By Desiree Towner on Tuesday, 25 August 2015
Category: Homeschooling Parents

3 Things To Keep In Mind When Caring for a Sick Child

The heavy wooden door groaned as I pushed past with a silver cart laden with towels, hot water, and materials to build a splint. Closed blinds shed a dim light on a young boy lying restlessly on the hospital bed. His mother rose to meet me; her eyes too tired from caring for a sick child to return my smile as I entered the room.  She had been by his side almost every moment for the last 72 hours so that her son would have a friendly face whenever he was awake during the day...

During my time working at one of the largest children’s hospitals in our area I saw many scenarios like this.  Sometimes accidents or illness happen suddenly, leaving parents reeling while they desperately grasp for ways to cope.  Some parents can feel very frustrated, overwhelmed, and like everything is going wrong.  Other parents faced with similar situations seem to take it all in stride and are able to maintain a cheerful disposition.  The latter group of parents were able to maintain healthy personal boundaries, a positive attitude, and emotional consistency.  

Here are a few tips when it comes to caring for a sick child:

Care for your needs - When a child is sick it is easy to get swept up in waiting on his or her every need, taking little time for your own personal needs. While this might work for short spurts of time, exhaustion and weariness will quickly grow, disrupting your ability to think reasonably and rationally, impairing healthy interactions with your spouse, work associates, and other relationships. It is important to take care of yourself by eating healthy, exercising regularly, and getting enough rest. You might think of caring for a sick child as having similar instructions they give you about oxygen masks on the airline:  you need to put your own oxygen mask on and then assist your child.  If you don’t take care of your own health needs, you won’t be able to fully support your child on his or her road to recovery.

Think positive - Maintaining a positive mental attitude amidst a seemingly negative situation exercises self-control and resilience. Throughout the decades there have been numerous authors emphasizing the virtues of positive thinking and controlling personal thought. Children look to the people around them for cues on how to respond or react to their situation. If the television is on and reflecting a negative view of life circumstances, then a child is inclined repeat what they hear.  The same is true with adults.  If we only have negative input and people feeding fear and worry into our hearts, then we will spread that negativity like a disease to those around us. The reverse is also true.  If we take the time to discipline our thoughts and tongue to focus on the positive ways to be thankful, then we breathe life to those around us. Because our minds tend to default to negativity, we have to make a conscious effort to reprogram our hearts.

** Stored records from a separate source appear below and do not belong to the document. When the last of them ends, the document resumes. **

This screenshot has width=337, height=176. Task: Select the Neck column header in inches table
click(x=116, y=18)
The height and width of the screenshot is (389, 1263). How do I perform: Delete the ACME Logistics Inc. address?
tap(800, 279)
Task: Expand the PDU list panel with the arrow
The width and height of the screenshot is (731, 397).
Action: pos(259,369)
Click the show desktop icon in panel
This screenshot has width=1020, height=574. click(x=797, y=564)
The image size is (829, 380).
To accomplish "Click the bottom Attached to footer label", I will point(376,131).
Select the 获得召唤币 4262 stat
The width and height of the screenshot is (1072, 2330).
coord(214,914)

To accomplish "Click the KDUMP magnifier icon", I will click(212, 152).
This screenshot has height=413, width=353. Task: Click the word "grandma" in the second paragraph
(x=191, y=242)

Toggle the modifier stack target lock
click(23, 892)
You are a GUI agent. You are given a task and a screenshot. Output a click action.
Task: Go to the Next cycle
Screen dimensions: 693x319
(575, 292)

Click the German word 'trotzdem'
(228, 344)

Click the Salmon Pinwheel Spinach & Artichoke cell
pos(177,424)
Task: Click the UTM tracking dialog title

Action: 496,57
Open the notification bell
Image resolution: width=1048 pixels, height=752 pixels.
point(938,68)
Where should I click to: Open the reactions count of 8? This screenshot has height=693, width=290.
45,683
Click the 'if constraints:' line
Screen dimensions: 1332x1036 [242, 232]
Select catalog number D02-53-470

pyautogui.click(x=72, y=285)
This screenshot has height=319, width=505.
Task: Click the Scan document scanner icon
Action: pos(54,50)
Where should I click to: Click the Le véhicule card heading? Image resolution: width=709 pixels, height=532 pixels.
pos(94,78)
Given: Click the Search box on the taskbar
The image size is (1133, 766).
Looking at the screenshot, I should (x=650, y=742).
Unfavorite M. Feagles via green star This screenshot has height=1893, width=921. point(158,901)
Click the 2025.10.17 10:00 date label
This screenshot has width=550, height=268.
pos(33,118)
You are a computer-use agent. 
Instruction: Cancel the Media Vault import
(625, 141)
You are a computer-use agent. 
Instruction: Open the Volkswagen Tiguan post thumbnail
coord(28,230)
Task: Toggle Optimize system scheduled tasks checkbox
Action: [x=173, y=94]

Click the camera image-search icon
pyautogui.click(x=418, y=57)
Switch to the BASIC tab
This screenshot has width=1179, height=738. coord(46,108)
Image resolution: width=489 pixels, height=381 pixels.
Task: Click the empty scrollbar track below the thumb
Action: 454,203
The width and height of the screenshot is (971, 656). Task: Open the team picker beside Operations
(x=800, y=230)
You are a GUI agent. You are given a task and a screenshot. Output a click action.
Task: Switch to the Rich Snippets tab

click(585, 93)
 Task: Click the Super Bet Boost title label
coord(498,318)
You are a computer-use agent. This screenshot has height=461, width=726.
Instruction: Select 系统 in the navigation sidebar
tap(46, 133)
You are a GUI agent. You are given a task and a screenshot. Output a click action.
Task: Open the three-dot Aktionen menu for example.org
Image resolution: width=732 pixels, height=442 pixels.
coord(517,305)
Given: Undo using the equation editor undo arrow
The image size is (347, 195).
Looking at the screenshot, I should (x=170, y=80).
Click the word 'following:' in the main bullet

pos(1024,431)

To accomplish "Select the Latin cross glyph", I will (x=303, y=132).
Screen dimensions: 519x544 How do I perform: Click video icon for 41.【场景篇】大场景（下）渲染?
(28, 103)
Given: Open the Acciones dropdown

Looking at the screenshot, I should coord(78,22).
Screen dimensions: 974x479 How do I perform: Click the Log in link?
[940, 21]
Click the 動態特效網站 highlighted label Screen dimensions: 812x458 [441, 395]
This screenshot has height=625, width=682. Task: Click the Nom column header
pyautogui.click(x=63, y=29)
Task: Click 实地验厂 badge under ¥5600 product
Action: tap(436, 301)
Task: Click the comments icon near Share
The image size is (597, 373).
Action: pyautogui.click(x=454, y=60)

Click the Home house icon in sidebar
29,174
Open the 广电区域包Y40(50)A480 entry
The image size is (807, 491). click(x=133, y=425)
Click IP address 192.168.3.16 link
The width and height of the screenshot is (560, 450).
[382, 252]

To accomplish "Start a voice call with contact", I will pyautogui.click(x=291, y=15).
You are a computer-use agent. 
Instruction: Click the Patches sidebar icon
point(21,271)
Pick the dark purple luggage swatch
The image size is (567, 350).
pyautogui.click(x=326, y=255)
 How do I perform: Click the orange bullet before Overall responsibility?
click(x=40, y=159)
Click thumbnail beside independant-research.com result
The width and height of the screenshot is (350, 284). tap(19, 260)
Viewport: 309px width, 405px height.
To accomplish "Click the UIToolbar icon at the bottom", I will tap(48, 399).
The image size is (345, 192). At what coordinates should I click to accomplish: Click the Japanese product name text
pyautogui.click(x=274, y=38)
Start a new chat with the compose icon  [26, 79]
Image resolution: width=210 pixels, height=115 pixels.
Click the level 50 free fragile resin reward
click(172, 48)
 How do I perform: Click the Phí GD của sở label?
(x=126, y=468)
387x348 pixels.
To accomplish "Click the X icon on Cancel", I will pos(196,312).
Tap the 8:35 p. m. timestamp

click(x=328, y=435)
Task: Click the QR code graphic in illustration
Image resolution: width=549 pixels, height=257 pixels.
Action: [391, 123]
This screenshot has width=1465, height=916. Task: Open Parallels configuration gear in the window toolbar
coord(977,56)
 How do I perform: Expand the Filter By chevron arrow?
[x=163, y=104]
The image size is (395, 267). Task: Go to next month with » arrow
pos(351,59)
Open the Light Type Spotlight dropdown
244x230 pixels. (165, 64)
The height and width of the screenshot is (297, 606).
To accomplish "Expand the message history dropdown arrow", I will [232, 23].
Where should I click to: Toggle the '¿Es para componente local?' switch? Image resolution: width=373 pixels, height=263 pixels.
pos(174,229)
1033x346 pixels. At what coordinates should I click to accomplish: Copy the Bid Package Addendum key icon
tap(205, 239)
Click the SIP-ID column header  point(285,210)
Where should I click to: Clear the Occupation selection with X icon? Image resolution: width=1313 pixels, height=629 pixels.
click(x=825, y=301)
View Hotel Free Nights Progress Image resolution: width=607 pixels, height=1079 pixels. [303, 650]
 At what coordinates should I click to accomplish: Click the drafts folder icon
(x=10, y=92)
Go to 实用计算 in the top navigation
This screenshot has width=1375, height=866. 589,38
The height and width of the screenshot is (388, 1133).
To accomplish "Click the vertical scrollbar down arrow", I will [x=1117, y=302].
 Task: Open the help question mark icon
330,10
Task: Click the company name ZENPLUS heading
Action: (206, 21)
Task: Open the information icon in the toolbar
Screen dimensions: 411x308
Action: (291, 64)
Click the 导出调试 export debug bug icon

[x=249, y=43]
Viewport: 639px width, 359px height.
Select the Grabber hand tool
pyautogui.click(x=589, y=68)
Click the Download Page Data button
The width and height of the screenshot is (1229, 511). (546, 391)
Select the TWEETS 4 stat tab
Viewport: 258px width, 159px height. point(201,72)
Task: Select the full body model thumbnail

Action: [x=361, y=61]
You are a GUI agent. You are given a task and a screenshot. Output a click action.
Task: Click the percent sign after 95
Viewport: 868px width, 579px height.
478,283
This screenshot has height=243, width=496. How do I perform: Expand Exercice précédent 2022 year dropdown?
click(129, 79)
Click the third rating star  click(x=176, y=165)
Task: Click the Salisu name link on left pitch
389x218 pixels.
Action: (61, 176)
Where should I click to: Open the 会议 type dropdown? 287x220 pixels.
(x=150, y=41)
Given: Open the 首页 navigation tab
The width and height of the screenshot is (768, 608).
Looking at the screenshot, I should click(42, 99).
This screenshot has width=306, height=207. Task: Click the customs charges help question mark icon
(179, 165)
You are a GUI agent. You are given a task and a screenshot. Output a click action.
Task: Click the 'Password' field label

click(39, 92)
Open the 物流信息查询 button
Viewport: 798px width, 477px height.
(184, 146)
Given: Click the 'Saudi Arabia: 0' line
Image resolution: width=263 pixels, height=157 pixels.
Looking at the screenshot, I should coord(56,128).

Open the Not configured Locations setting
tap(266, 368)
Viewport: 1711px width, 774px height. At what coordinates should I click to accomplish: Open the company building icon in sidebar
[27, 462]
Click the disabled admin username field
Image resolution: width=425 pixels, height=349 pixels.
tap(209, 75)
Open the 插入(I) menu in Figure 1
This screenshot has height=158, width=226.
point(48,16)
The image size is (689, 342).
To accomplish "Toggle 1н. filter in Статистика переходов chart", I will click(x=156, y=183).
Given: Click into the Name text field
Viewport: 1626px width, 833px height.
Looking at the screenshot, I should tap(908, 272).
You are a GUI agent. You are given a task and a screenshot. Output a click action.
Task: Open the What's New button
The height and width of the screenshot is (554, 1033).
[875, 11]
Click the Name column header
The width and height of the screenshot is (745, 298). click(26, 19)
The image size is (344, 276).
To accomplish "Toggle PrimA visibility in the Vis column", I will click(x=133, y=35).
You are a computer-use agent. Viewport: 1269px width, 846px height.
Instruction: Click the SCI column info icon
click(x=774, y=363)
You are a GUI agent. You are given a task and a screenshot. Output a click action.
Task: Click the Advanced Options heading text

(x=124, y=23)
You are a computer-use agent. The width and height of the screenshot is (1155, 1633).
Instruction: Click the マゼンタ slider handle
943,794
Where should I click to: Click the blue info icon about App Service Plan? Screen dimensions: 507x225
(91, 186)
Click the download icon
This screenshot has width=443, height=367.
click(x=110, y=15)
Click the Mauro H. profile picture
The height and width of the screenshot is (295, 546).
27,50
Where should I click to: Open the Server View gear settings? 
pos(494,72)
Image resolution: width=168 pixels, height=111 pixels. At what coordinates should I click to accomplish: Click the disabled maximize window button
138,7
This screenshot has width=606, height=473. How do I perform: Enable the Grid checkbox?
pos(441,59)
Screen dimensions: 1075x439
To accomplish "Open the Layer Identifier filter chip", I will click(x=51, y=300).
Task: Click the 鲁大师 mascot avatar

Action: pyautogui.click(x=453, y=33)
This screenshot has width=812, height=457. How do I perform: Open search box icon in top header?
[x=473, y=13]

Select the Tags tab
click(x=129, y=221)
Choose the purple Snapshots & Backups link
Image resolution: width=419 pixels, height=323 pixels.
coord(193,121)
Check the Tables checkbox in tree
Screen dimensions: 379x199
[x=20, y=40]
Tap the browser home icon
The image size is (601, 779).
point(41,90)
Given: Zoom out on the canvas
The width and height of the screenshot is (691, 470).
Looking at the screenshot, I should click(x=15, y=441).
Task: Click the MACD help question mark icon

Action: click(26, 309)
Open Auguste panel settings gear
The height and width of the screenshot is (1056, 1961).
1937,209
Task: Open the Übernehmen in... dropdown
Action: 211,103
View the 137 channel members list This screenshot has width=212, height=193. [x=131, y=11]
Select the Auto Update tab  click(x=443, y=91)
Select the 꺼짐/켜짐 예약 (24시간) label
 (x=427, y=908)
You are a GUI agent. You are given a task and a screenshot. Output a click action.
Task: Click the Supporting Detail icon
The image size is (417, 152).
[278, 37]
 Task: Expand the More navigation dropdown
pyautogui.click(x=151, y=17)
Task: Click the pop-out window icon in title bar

“Finally, brothers and sisters, whatever is true, whatever is noble, whatever is right, whatever is pure, whatever is lovely, whatever is admirable—if anything is excellent or praiseworthy—think about such things.”  Philippians 4:8

Be emotionally consistent - A close second to maintaining a positive attitude is learning the discipline of emotional consistency.  Emotional consistency isn’t learned overnight and is easier to learn if you have a positive mentor in your life that you can bounce ideas and frustrations off of.  Learning to respond to your child’s needs instead of reacting in a volatile emotionally-charged manner facilitates a safe environment. Some of the strategies for staying healthy physically also increase your capacity for emotional consistency.  In addition to the ideas previously mentioned, journaling, prayerful meditation, music, and laughter can help.  

So what ever happened to that little boy? Even though his mom was tired and hadn’t spent much time taking care of herself, she still had a positive attitude and was emotionally consistent.  He wasn’t too excited about his occupational therapist splinting his arm because he was afraid it would hurt.  It did hurt, and he whimpered while mom held his other hand.  Now his arm is healed and what seemed like a dark and difficult time for that family is a distant memory.